If you are able—answer me, Set in array before me—station yourself.
6 Ik ben dus voor God aan u gelijk, Ook ik ben gekneed uit leem:
Behold, I [am], according to your word, for God, I have also been formed from the clay.
7 Dus behoeft u geen vrees voor mij te verschrikken Mijn hand niet zwaar u te drukken.
Behold, my terror does not frighten you, And my burden on you is not heavy.
8 Ge hebt voor mijn eigen oren verklaard, En ik heb uw woorden verstaan:
Surely you have spoken in my ears, And the sounds of words I hear:
9 "Ik ben rein, zonder zonde, Ik ben zuiver, op mij rust geen schuld!"
I [am] pure, without transgression, I [am] innocent, and I have no iniquity.
10 "Toch vindt Hij klachten tegen mij, En behandelt mij als zijn vijand;
Behold, He develops hindrances against me, He reckons me for an enemy to Him,
11 Hij steekt mijn voeten in het blok, Bespiedt al mijn gangen.
He puts my feet in the stocks, He watches all my paths.
12 Zie, als ik roep, antwoordt Hij niet Want God is groter dan een mens!"
Behold, you have not been righteous [in] this, I answer you, that God is greater than man.
13 Hoe hebt ge Hem durven verwijten, Dat Hij op geen van uw woorden antwoord geeft?
Why have you striven against Him, When [for] all His matters He does not answer?
14 Het is, omdat God slechts eenmaal spreekt, En het geen tweede keer herhaalt:
For once God speaks, and twice (he does not behold it),
15 In een droom, in een nachtelijk visioen In de sluimering op de sponde.

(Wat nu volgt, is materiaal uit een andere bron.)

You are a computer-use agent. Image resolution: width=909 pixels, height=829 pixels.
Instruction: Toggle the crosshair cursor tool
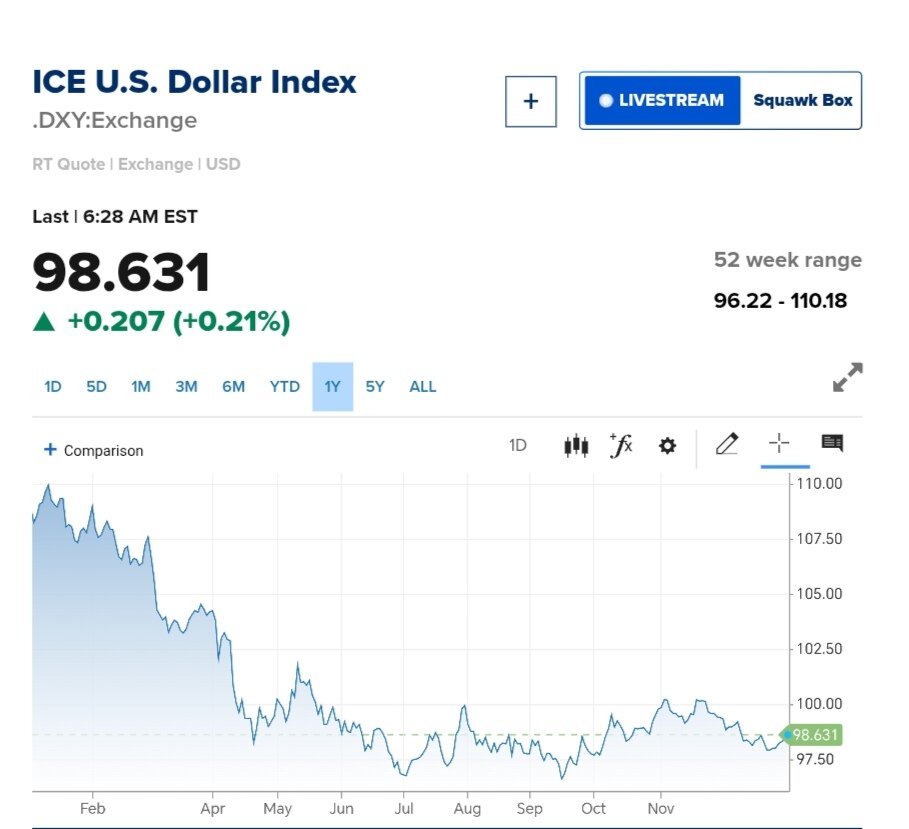[x=779, y=444]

In a dream—a vision of night, In the falling of deep sleep on men, In slumberings on a bed.
16 Dan opent Hij het oor van de mensen, En verschrikt hen door zijn visioenen,
Then He uncovers the ear of men, And seals for their instruction,
17 Om den mens van trots te weerhouden, Den man voor hoogmoed te behoeden;
To turn aside man [from] doing, And He conceals pride from man.
18 Om zo zijn ziel voor de groeve te bewaren, Zijn leven voor de gang naar het graf.
He keeps back his soul from corruption, And his life from passing away by a dart.
19 Dan kastijdt Hij hem door smart op zijn sponde, Door een koorts in zijn beenderen zonder eind,
And he has been reproved With pain on his bed, And the strife of his bones [is] enduring.
20 Zodat zijn leven van het brood gaat walgen, Zijn ziel van de begeerlijkste spijs;
And his life has nauseated bread, And his soul desirable food.
21 Zijn vlees slinkt zienderogen weg, Zijn gebeente, eens onzichtbaar, ligt bloot.
His flesh is consumed from being seen, And his bones are high, they were not seen!
22 Maar zelfs als zijn ziel het graf al nabij is, Zijn leven het oord van de doden: Zo hij besluit in zijn hart, zich tot God te keren En hij zijn dwaasheid erkent:
And his soul draws near to the pit, And his life to those causing death.
23 Dan treedt er voor hem een engel op, Een tolk, een uit de duizend. Dan wijst hij den mens op zijn plicht,
If there is a messenger by him, An interpreter—one of a thousand, To declare for man his uprightness,
24 Ontfermt zich zijner, en spreekt: Laat hem toch niet in de groeve dalen, Ik heb zijn losprijs gevonden
Then He favors him and says, Ransom him from going down to the pit, I have found an atonement.
25 Zijn vlees worde frisser dan in zijn jeugd, Hij kere tot zijn jonkheid terug!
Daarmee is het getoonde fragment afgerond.